= Apply what you read =
1: According to the passage on John Urry, where and on what date was he executed?
2: Reproduce word for word the stretch of the passage on John Urry from "Scottish soldier (died" through "noted literary editor.".

= Selected text =

Scottish soldier (died 1650)

Sir John Urry, also known as Hurry, was a Scottish professional soldier who at various times during the Wars of the Three Kingdoms fought for Scots Covenanters, Engagers and Royalists, as well as both English Parliamentarians and Royalists. Captured at Carbisdale in April 1650, he was executed in Edinburgh on 29 May 1650.

==Personal details==
John Urry was the son of John Urry of Pitfichie near Monymusk, Aberdeenshire, and his wife, Mariora Cameraria or Marian Chamberlain, of Coullie. He had a brother, Sir William Urry, whose son John was a noted literary editor.

==Career==

Like many Scots of his generation, Urry began his military career in the Thirty Years War, probably with the Swedish army in Germany. He returned home to take part in the 1639 and 1640 Bishops' Wars and was appointed Lieutenant-Colonel of a Covenanter regiment. The Church of Scotland or kirk was a symbol of Scottish independence and like many others, his motives appear to have been primarily patriotic rather than religious.

The war ended with Covenanter victory at Newburn in August 1640 and at the end of 1641, he helped thwart the Royalist plot known as the "Incident". He was rewarded in June 1642 with command of a troop of horse in the army raised by Parliament to suppress the 1641 Irish rebellion. However, before leaving for Ireland, the First English Civil War broke out in August and Urry helped Sir William Waller capture Portsmouth, held by a Royalist garrison commanded by Lord Goring. He subsequently joined the main Parliamentarian army under the Earl of Essex, and fought at the Battle of Edgehill in October and Brentford in November.

In June 1643 he deserted to the Royalist army at Oxford, allegedly when he missed out on promotion. He brought information on a Parliamentarian convoy with £100,000 of cash to pay the troops and joined a force put together by Prince Rupert to capture it. Despite failing to locate the transport, the Royalists seized large quantities of loot and defeated a pursuing force at Chalgrove Field. Urry was rewarded with a knighthood and served under Prince Rupert at Marston Moor in July 1644, where he and Charles Lucas commanded the cavalry on the Royalist left. Although they successfully scattered the Parliamentarian right, it ended in a serious Royalist defeat and in August he defected to the Parliamentarian garrison in Shrewsbury.

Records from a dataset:
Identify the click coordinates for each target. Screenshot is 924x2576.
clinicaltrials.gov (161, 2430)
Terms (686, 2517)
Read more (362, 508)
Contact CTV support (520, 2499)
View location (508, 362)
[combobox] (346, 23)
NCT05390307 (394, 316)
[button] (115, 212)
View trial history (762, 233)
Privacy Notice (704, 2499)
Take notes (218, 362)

= Answers for the exercise =
1: He was executed in Edinburgh on 29 May 1650.

2:
Scottish soldier (died 1650)

Sir John Urry, also known as Hurry, was a Scottish professional soldier who at various times during the Wars of the Three Kingdoms fought for Scots Covenanters, Engagers and Royalists, as well as both English Parliamentarians and Royalists. Captured at Carbisdale in April 1650, he was executed in Edinburgh on 29 May 1650.

==Personal details==
John Urry was the son of John Urry of Pitfichie near Monymusk, Aberdeenshire, and his wife, Mariora Cameraria or Marian Chamberlain, of Coullie. He had a brother, Sir William Urry, whose son John was a noted literary editor.